As seen on the website of her mentors and teachers, Julie Goell and Avner the Eccentric, here are the Clown’s Principles of Eccentric Performing and Working with Volunteers. Thses are the principles which inform Iman’s teaching. Click here to download the PDF version.

  1. Clown’s job is to make the audience feel things, and to get the audience to breathe.
  2. Everyone inhales, but many of us need to be reminded to exhale.
  3. The imagination and the brain are connected to and affect the body. Any change in the mind has a corresponding change in the body. Any change in the body (i.e. in the breath first) has a corresponding change in the mind.
  4. Don’t tell or show the audience what to think, do, or feel.
  5. Don’t tell or show your partners what to think, do, or feel. Don’t point.
  6. Weight belongs on the underside. Keep a single point in your lower abdomen. Keep your energy flowing.
  7. Tension is your enemy. It produces emotional, mental and physical numbness.
  8. How you feel about your performance is what counts, not whether it is in reality good or bad.
  9. The clown discovers an audience who are sitting in rows and looking at an empty space and waiting for a show.
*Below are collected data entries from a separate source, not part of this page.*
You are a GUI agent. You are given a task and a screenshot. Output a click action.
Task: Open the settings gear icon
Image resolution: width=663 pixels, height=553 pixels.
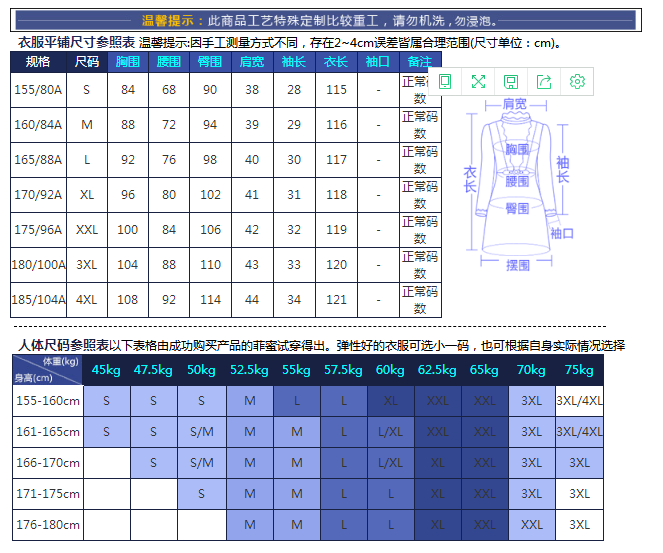coord(577,82)
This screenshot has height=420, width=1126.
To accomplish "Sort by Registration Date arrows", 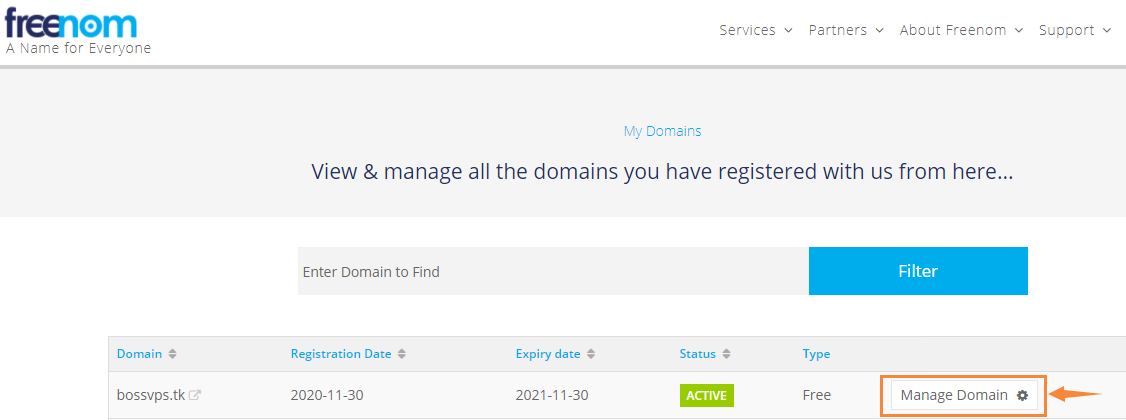I will [402, 354].
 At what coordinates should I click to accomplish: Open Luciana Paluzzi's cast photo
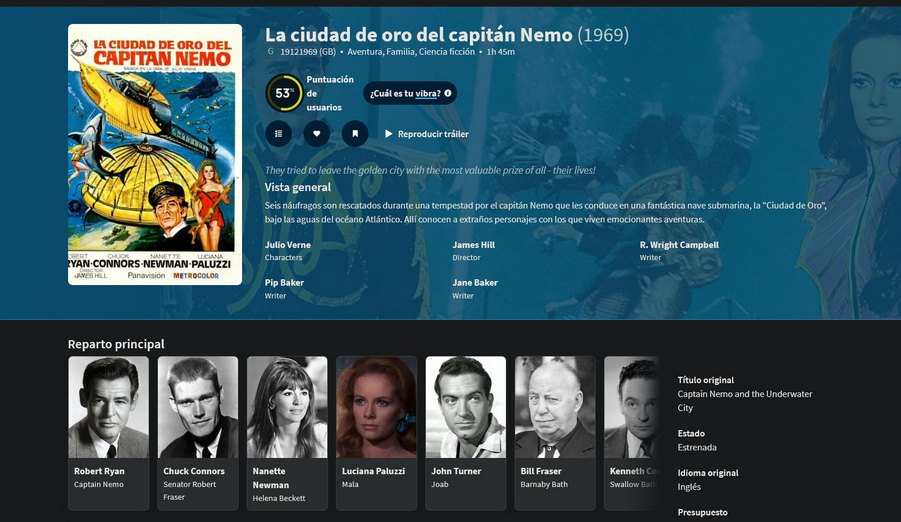(x=376, y=407)
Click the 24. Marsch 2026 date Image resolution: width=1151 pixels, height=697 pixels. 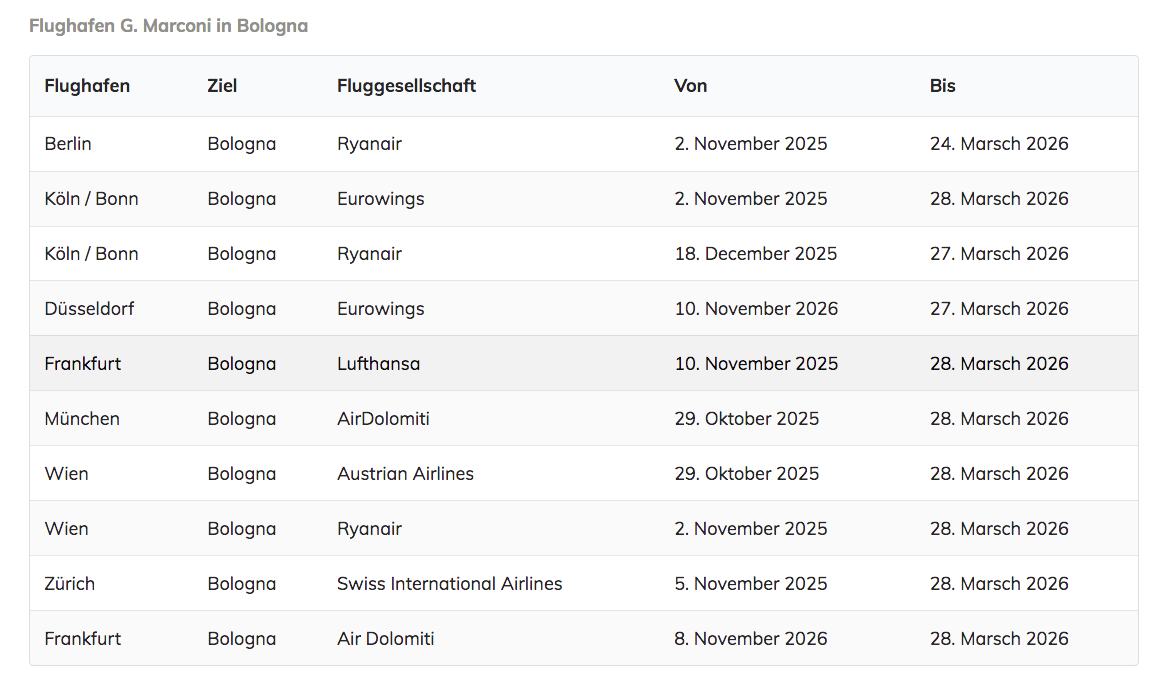point(998,144)
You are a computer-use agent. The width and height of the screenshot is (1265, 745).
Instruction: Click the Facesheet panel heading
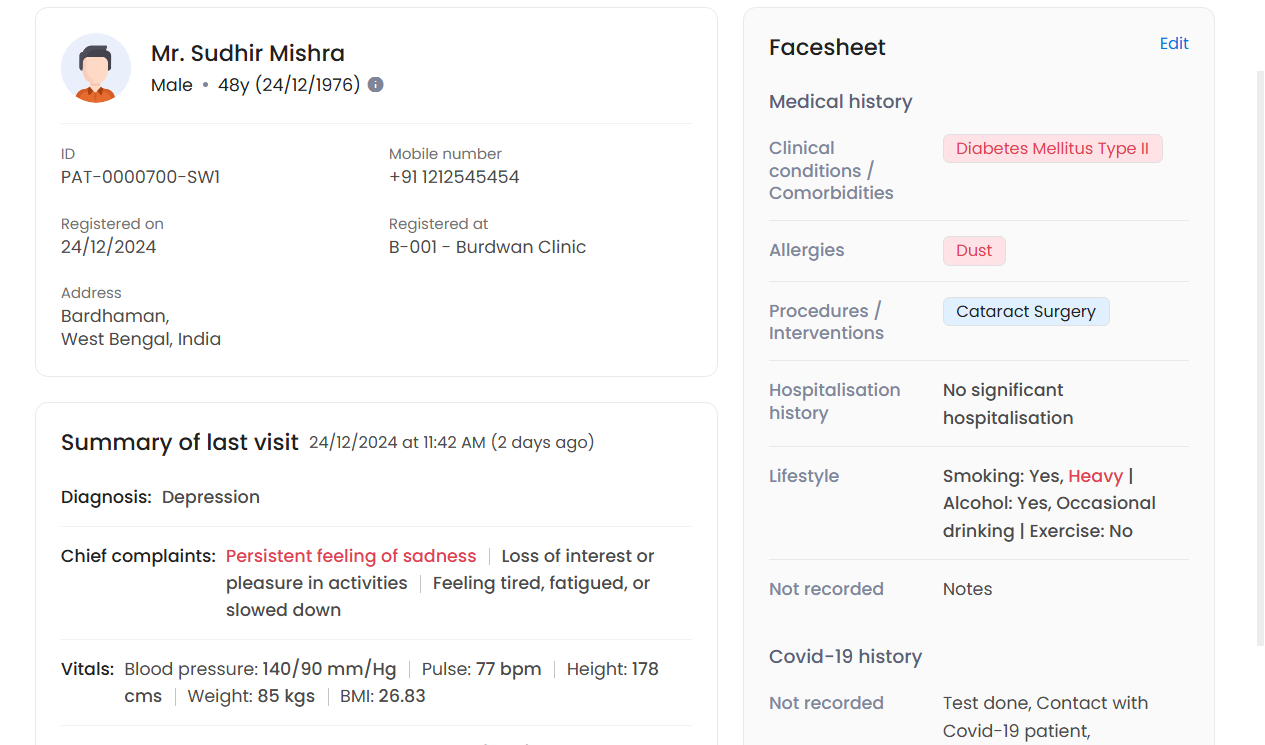(x=827, y=47)
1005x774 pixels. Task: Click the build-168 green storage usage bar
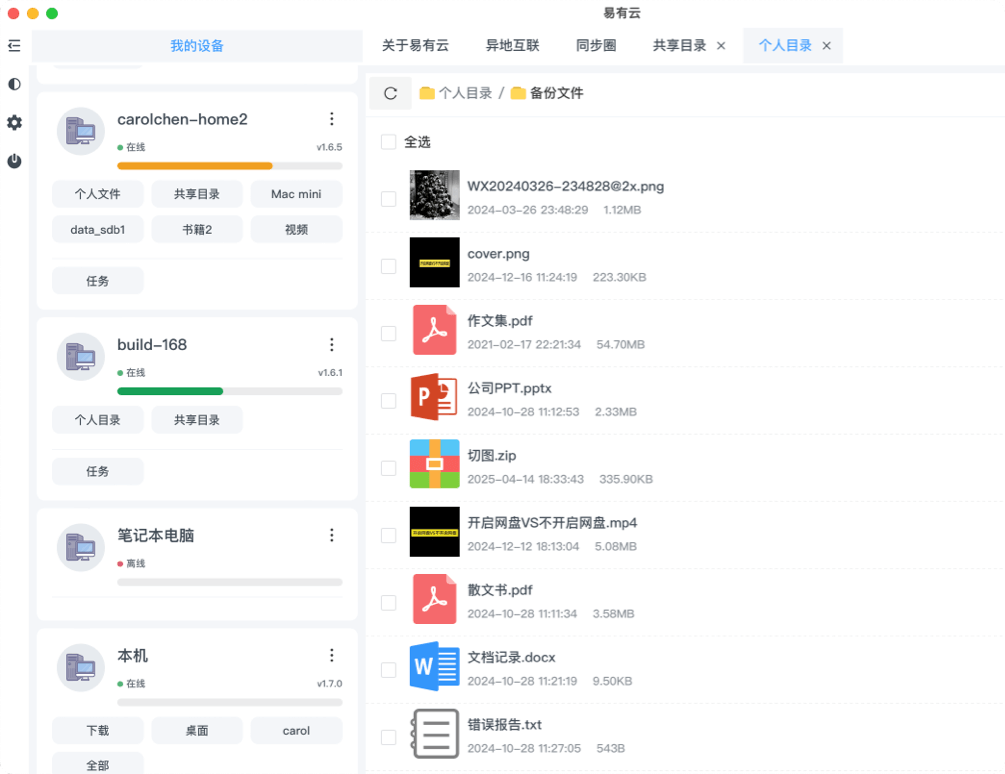170,391
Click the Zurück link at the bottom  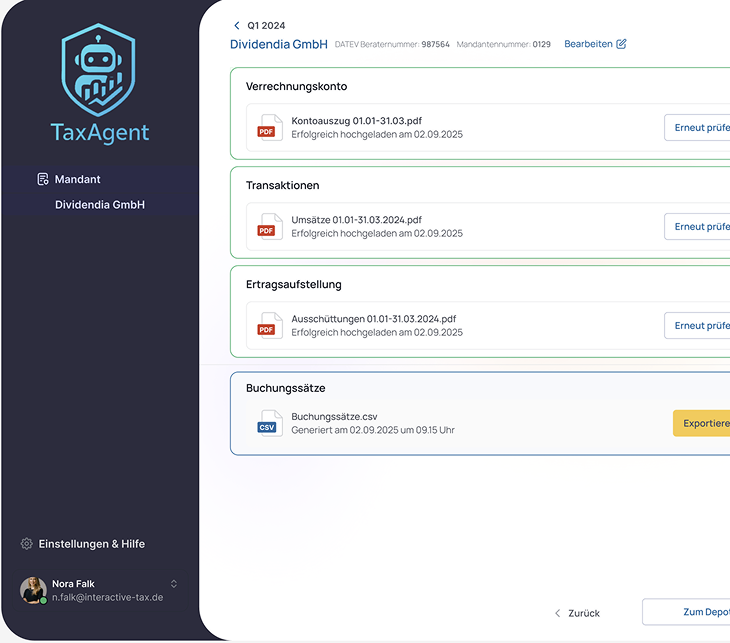pyautogui.click(x=577, y=612)
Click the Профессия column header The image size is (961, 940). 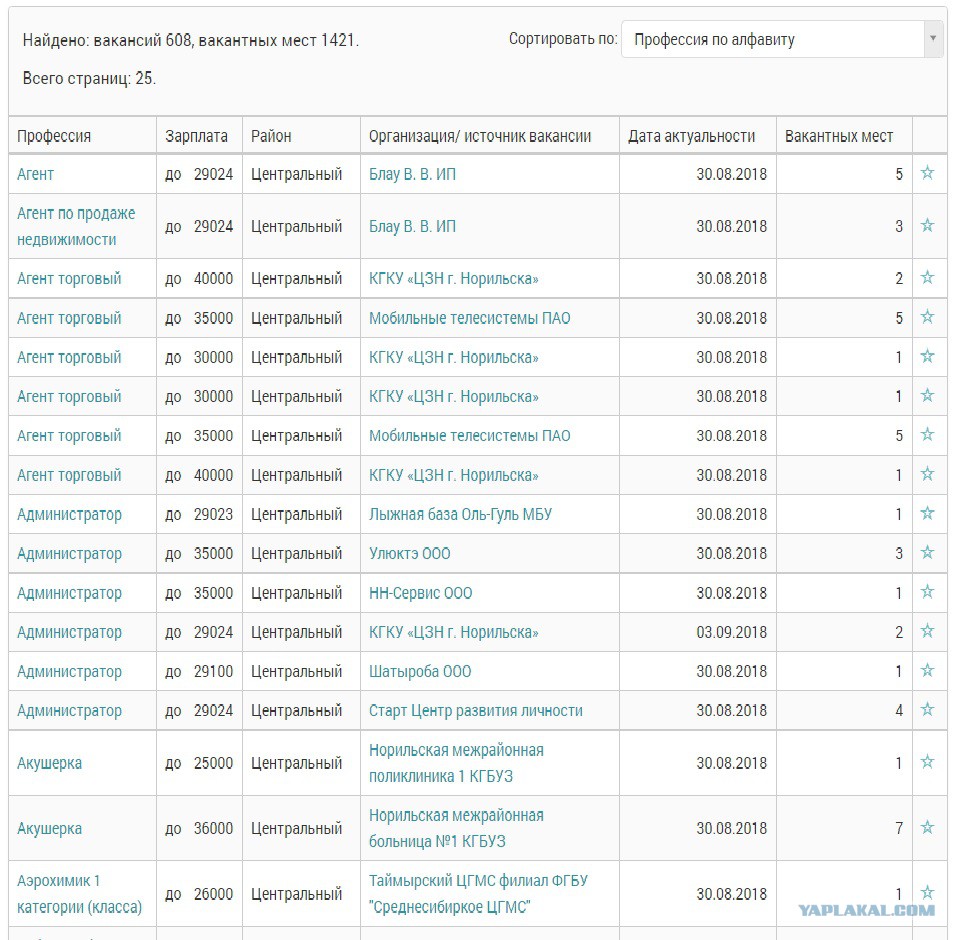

This must be dealt with first, by establishing complicity with the audience.
  10. The clown creates a world in the empty space, rather than entering into a world that already exists (sketch).
  11. Use mime to create fantasy, not to re-create reality.
  12. The clown searches to create a game and to define the rules, which then must be obeyed.
  13. Don’t ask or tell the audience how they feel or think. Have an emotional experience and invite the audience to join in your reaction.
  14. Be interested, not interesting.
  15. Everyone must breathe all the time, even when on stage.
  16. The clown enters the stage to do a job, not to get laughs. If there are laughs, it is an interruption that must be dealt with.

Working With Volunteers

“That looked like fun. Maybe I will be chosen next.”

Click here to download the PDF version

  1. Make your volunteer look good. Goal should be for the rest of the audience to say to themselves, “That looked like fun. Maybe I’ll get picked next time.”
  2. Get agreement before making contact - come with a proposition.
  3. Be clear what you want the volunteer to do.
  4. Enter the prospective volunteer's space. Don’t be afraid of rejection.
  5. Their enjoyment is your employment.
  6. Never pull someone on stage who doesn’t want to go If volunteer is uncomfortable, or uncooperative, return him to his seat and apologize nicely so next volunteer knows he will be treated well.
  7. Take the blame if the volunteer screws up. Example: If the volunteer throws a ball over your head, rather than to your hand, react as if you were in the wrong place, rather than that the ball was thrown badly.
  8. If the volunteer is happy, the audience will be happy. Take the time to be sure your volunteer is breathing.
  9. Use verbal and non-verbal yes-sets.
  10. Always reassure volunteer that they are doing well, and that whatever they do is correct.
  11. Find verbal and non-verbal tactics to get a volunteer.